Vadesi gelmeyen borcun ipotek senedi gereğince işlemiş ve işleyecek bütün faizleri ile birlikte tediyesini deruhte eden borçlu hakkında da yukarıdaki yapılan açıklamalar çerçevesinde işlem yapılır.

Rehnin Paraya Çevrilmesi ve Paraların Paylaştırılması

Kendisine satış isteme yetkisi gelen rehinli alacaklı, taşınır rehninin satışını ödeme veya icra emrinin tebliğinden itibaren altı ay içinde, taşınmaz rehninin şatışını da aynı tarihten itibaren bir yıl içinde isteyebilir (İİK m. 150e/I). Bu süre içinde satış istenmezse, yapılan rehnin paraya çevrilmesi yoluyla takip düşer. Burada genel hacizden farklı olarak takip düşer; ancak rehin baki kalır. Bu sebeple yeniden rehnin paraya çevrilmesi yoluyla takip yapmak mümkündür. Satış isteme süresine ilişkin genel haciz yolunda öngörülen durumlar burada da geçerlidir (İİK m. 150e/III). Rehinli malın satılmasında da genel haciz yoluyla takipteki satış prosedürü izlenir (İİK m. 150/g atfıyla m. 112-137).

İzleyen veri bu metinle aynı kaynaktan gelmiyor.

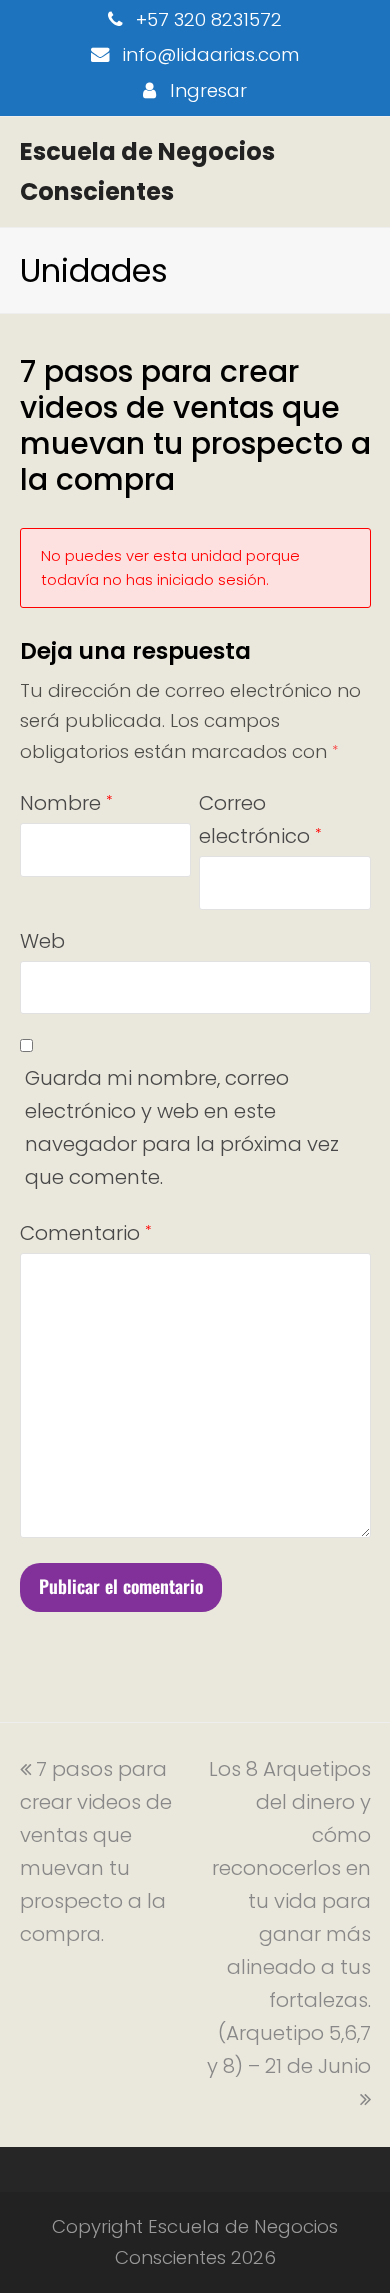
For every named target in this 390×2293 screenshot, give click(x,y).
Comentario (85, 1233)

Satış yapılırken burada da rüçhanlı alacakların öncelikle karşılanması gözetilecektir.

Ancak burada, satış isteyen rehinli alacaklıya göre rüçhanı olan alacaklıları dikkate almak gerekir. Satış isteyen rehinli alacaklı, bu satış bakımından rüçhanlı alacaklı değildir. Satıştan sonra paraların paylaştırılması da genel haciz yolundaki gibidir (İİK m. 151, 138, 141, 142, 144). Rehnin satış tutarı aynı derecedeki tüm rehinli alacakları ödemeye yetmezse, icra dairesi bir sıra ve pay cetveli düzenler (İİK m. 151/II, 206/II-III). Aynı malla temin edilmiş birden fazla rehin alacaklısı arasındaki sıra Türk Medeni Kanunu hükümlerine göre belirlenecektir (taşınır rehni için TMK m. 948; taşınmaz rehni için TMK m. 870, m. 874).